» SUPPLIED MATERIAL
☆ ☆ ☆ ☆

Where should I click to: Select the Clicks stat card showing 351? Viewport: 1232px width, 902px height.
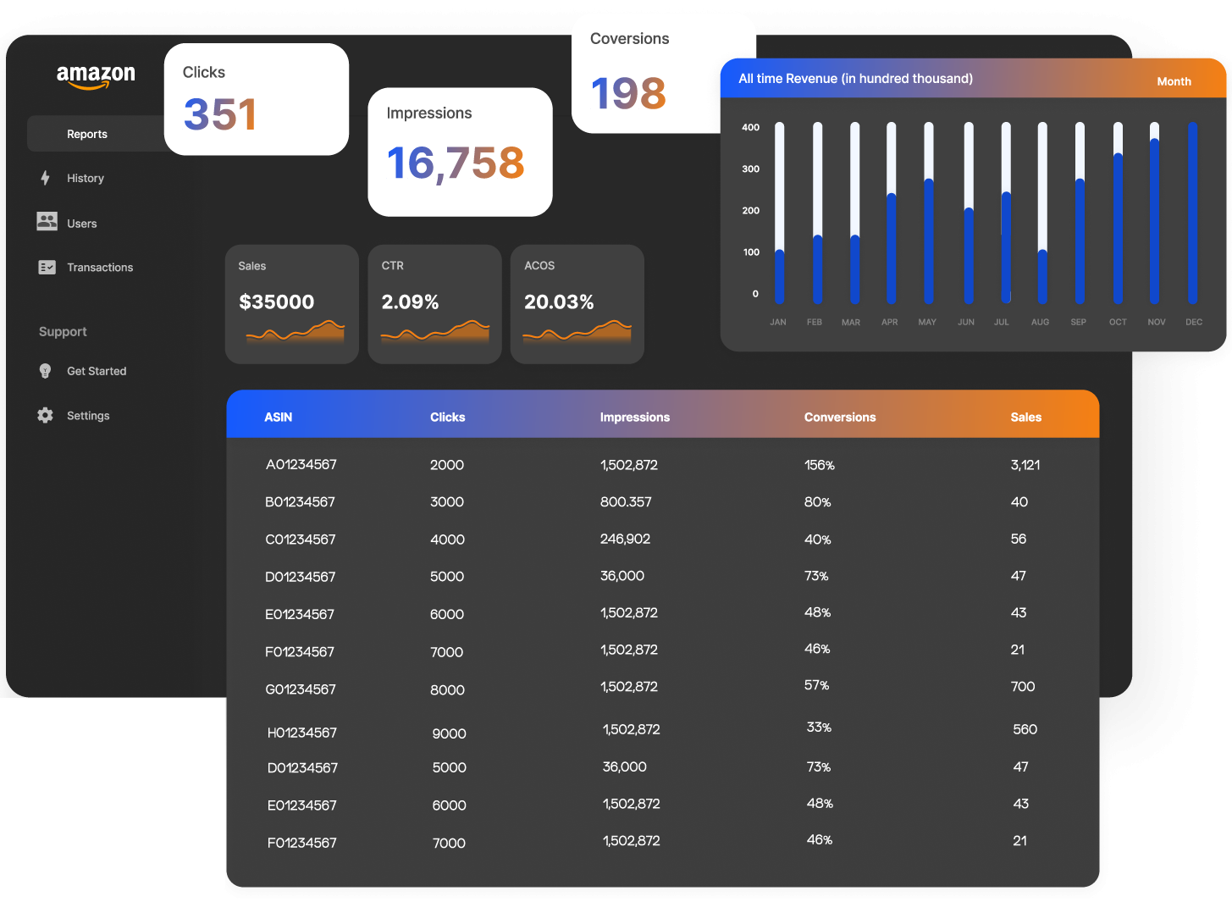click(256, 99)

☆ ☆ ☆ ☆

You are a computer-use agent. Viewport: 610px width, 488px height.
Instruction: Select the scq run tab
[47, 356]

☆ ☆ ☆ ☆

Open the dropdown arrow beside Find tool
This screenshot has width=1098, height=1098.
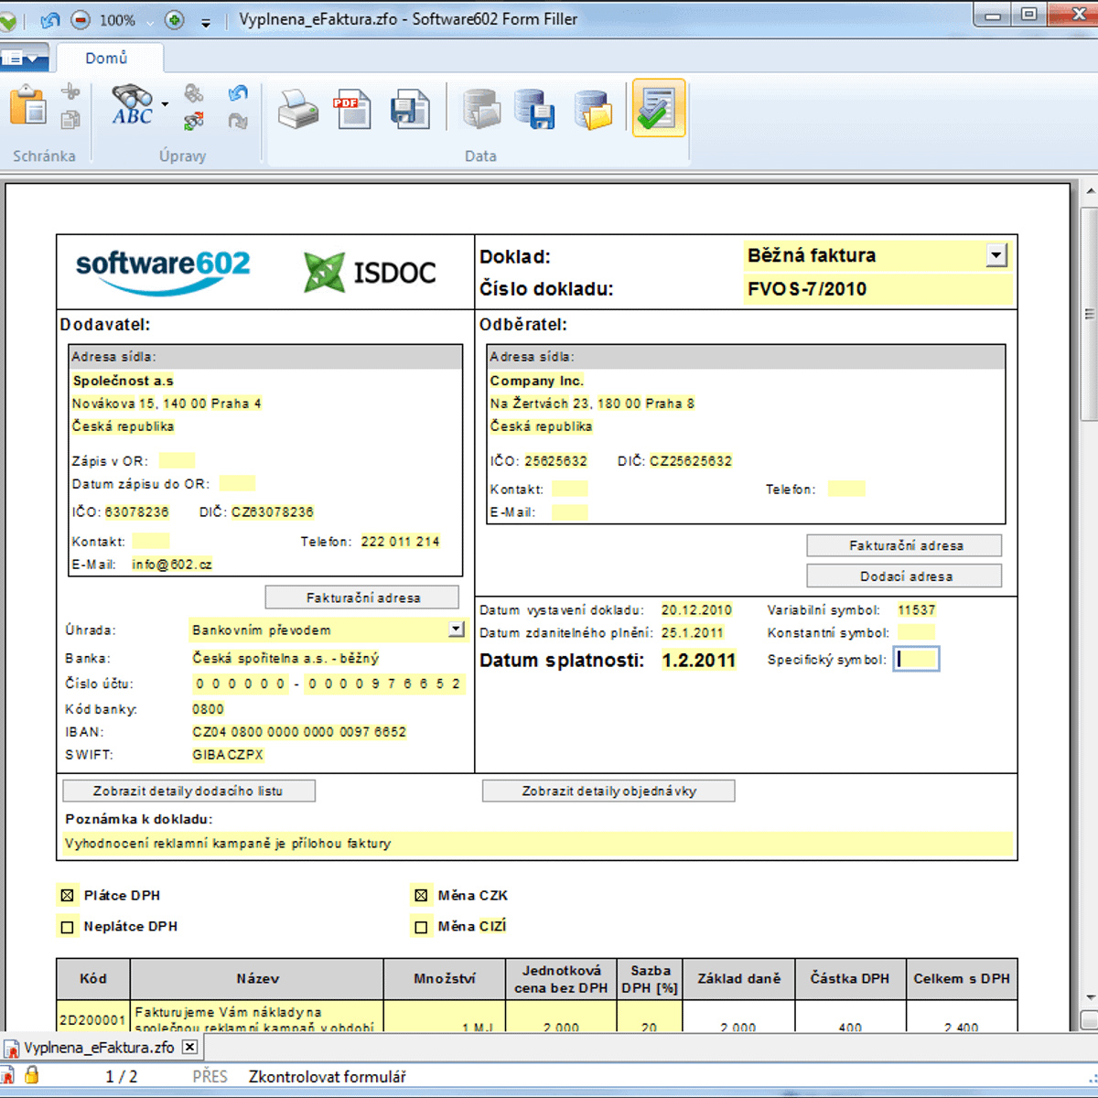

☆ ☆ ☆ ☆

» DESCRIPTION OF THE TASK
Return, with no change at all, every line in the entries above from the line containing "Open the dropdown arrow beside Find tool" through the line containing "This screenshot has width=1098, height=1098.".

» ANSWER BELOW
Open the dropdown arrow beside Find tool
This screenshot has width=1098, height=1098.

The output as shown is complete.